Critical & Historical Essays eBook

This eBook from the Gutenberg Project consists of approximately 207 pages of information about Critical & Historical Essays.

All the brass instruments of the Middle Ages seem to have been very short, therefore high in pitch.  We remember that the Romans had trumpets (chiefly used in signalling) called buccina, and we may assume that the whole modern family of brass instruments has descended from this primitive type.  As late as 1500, the hunting horn consisted of but one loop which passed over the shoulder and around the body of the player.  A horn of from six to seven feet in length was first used about 1650; and we know that, owing to the smallness of the instruments and their consequent high pitch in those days, many of Bach’s scores contain parts absolutely impracticable for our modern brass instruments.  The division of these instruments into classes, such as trumpets, horns, trombones, etc., is due to the differences in shape, which in turn produce tones of different quality.  The large bore of the trombone gives great volume to the tone, the small bore of the trumpet great brilliancy, the medium bore of the horn veils the brilliancy on one hand and lightens the thickness of tone on the other.

The horn, called cor de chasse, was first used in the orchestra in 1664, in one of Lully’s operas, but its technique (stopped tones and crooks) was only properly understood about 1750; the present-day valve horn did not come into general use until within the last half century.  Fifty years before the principle had been applied to the horn the trumpet had crooks and slides, a mechanism which, in the trumpet, is still retained in England, pointing to the fact that the trombone is, after all, nothing but a very large kind of trumpet.

XI

FOLK SONG AND ITS RELATION TO NATIONALISM IN MUSIC

In order to understand as well as to feel music, we must reduce it to its primary elements, and these are to be found in folk song, or, to go further back, in its predecessor, the chant of the savages.
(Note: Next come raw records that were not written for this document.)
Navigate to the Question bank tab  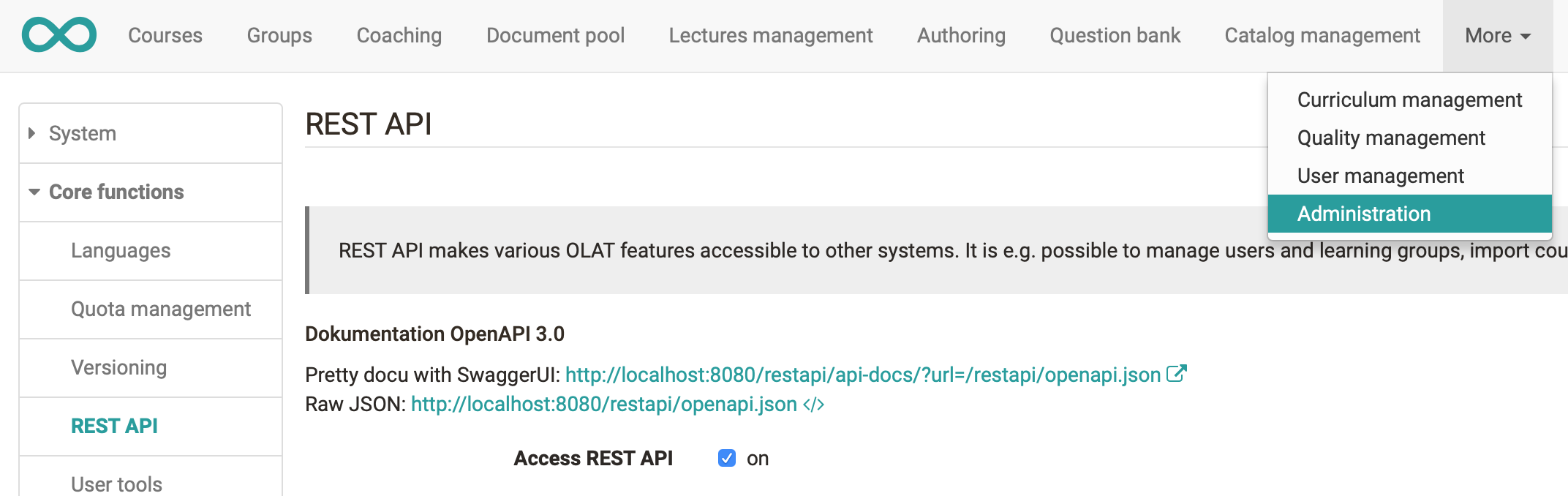coord(1115,35)
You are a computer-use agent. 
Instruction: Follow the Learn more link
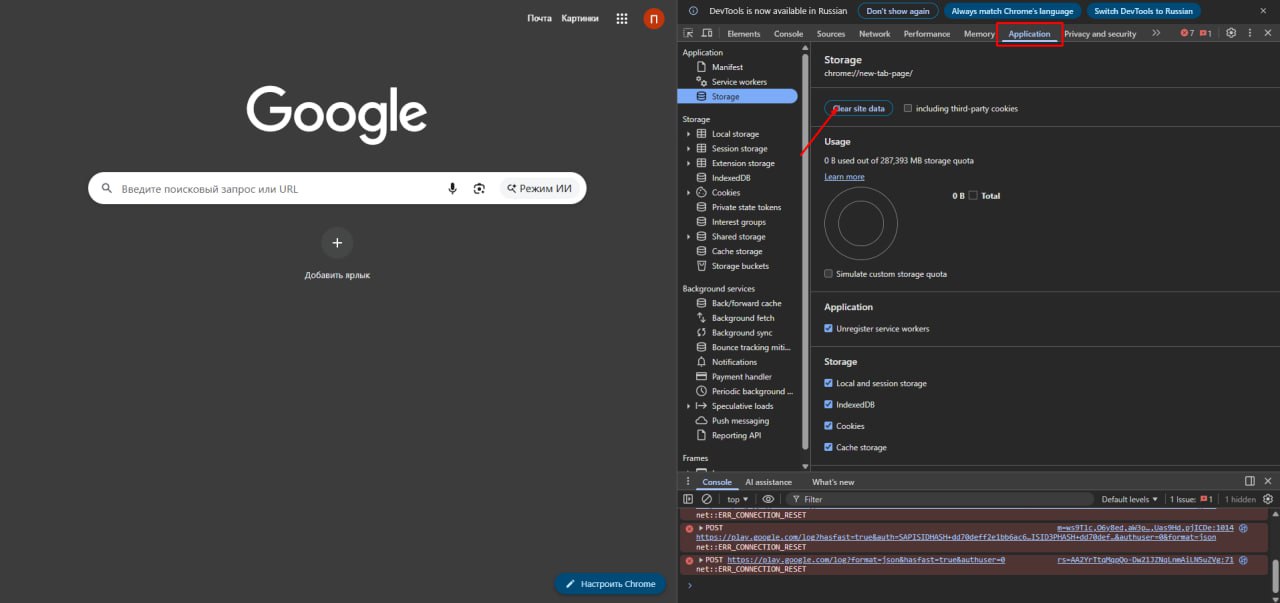click(x=844, y=177)
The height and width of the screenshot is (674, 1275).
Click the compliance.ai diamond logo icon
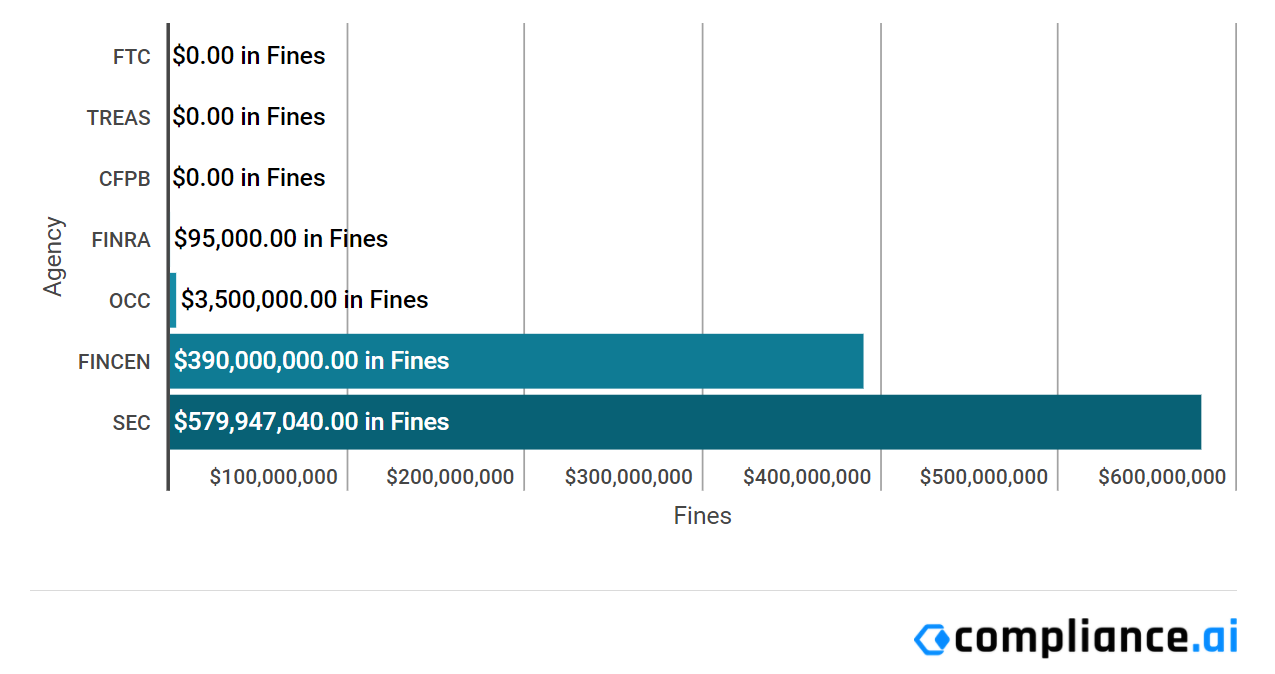click(931, 639)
Folk music may be likened to a twig which has fallen into a salt mine, to borrow an expression from Taine; every year adds fresh jewels to the crystals that form on it until at last the only resemblance to the original is in the general contour.  We know that the nucleus of melody lies in one note, just as the origin of language is to be sought for in the word.  Therefore folk music proper must be separated from what may be called barbaric music, the most primitive type of the latter being the “one-note” strain from which spring the melodies of the people.  This one-note form passes through many rhythmical changes before song becomes developed to the extent of adding several notes to its means of expression.  The next development of savage chanting (which is the precursor of folk song) may be traced back to its two elements, one of which was a mere savage howl, and the other, that raising of the voice under stress of strong emotion which still constitutes one of our principal means of expression.